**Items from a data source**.
=-=-=-=-=

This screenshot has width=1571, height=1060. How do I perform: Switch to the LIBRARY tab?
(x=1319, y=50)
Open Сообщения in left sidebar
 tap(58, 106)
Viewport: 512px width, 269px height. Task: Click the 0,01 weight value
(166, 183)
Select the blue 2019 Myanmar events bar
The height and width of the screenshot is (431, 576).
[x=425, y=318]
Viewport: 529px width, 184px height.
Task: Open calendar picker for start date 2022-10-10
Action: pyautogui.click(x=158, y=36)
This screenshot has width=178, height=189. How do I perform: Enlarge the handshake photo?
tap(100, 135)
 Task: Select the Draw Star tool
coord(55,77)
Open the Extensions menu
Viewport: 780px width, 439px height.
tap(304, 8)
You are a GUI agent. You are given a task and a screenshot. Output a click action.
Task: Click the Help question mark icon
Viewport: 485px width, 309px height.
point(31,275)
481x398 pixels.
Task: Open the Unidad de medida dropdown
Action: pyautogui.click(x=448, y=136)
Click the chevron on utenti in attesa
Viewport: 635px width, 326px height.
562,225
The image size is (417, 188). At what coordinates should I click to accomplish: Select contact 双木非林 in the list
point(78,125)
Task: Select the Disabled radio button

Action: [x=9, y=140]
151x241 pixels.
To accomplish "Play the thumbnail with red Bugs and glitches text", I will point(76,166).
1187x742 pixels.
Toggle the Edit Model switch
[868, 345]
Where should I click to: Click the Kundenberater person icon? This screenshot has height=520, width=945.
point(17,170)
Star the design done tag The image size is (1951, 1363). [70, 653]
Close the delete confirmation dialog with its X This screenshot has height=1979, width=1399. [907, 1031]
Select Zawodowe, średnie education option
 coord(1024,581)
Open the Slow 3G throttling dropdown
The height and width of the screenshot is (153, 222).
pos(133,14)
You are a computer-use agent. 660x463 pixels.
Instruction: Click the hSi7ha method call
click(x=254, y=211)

=-=-=-=-=

**PROBLEM DESCRIPTION**. Copy every entry above word for word, with no changes.

**TASK RESULT**.
This screenshot has width=1571, height=1060. How do I perform: Switch to the LIBRARY tab?
(x=1319, y=50)
Open Сообщения in left sidebar
 tap(58, 106)
Viewport: 512px width, 269px height. Task: Click the 0,01 weight value
(166, 183)
Select the blue 2019 Myanmar events bar
The height and width of the screenshot is (431, 576).
[x=425, y=318]
Viewport: 529px width, 184px height.
Task: Open calendar picker for start date 2022-10-10
Action: pyautogui.click(x=158, y=36)
This screenshot has width=178, height=189. How do I perform: Enlarge the handshake photo?
tap(100, 135)
 Task: Select the Draw Star tool
coord(55,77)
Open the Extensions menu
Viewport: 780px width, 439px height.
tap(304, 8)
You are a GUI agent. You are given a task and a screenshot. Output a click action.
Task: Click the Help question mark icon
Viewport: 485px width, 309px height.
point(31,275)
481x398 pixels.
Task: Open the Unidad de medida dropdown
Action: pyautogui.click(x=448, y=136)
Click the chevron on utenti in attesa
Viewport: 635px width, 326px height.
562,225
The image size is (417, 188). At what coordinates should I click to accomplish: Select contact 双木非林 in the list
point(78,125)
Task: Select the Disabled radio button

Action: [x=9, y=140]
151x241 pixels.
To accomplish "Play the thumbnail with red Bugs and glitches text", I will point(76,166).
1187x742 pixels.
Toggle the Edit Model switch
[868, 345]
Where should I click to: Click the Kundenberater person icon? This screenshot has height=520, width=945.
point(17,170)
Star the design done tag The image size is (1951, 1363). [70, 653]
Close the delete confirmation dialog with its X This screenshot has height=1979, width=1399. [907, 1031]
Select Zawodowe, średnie education option
 coord(1024,581)
Open the Slow 3G throttling dropdown
The height and width of the screenshot is (153, 222).
pos(133,14)
You are a computer-use agent. 660x463 pixels.
Instruction: Click the hSi7ha method call
click(x=254, y=211)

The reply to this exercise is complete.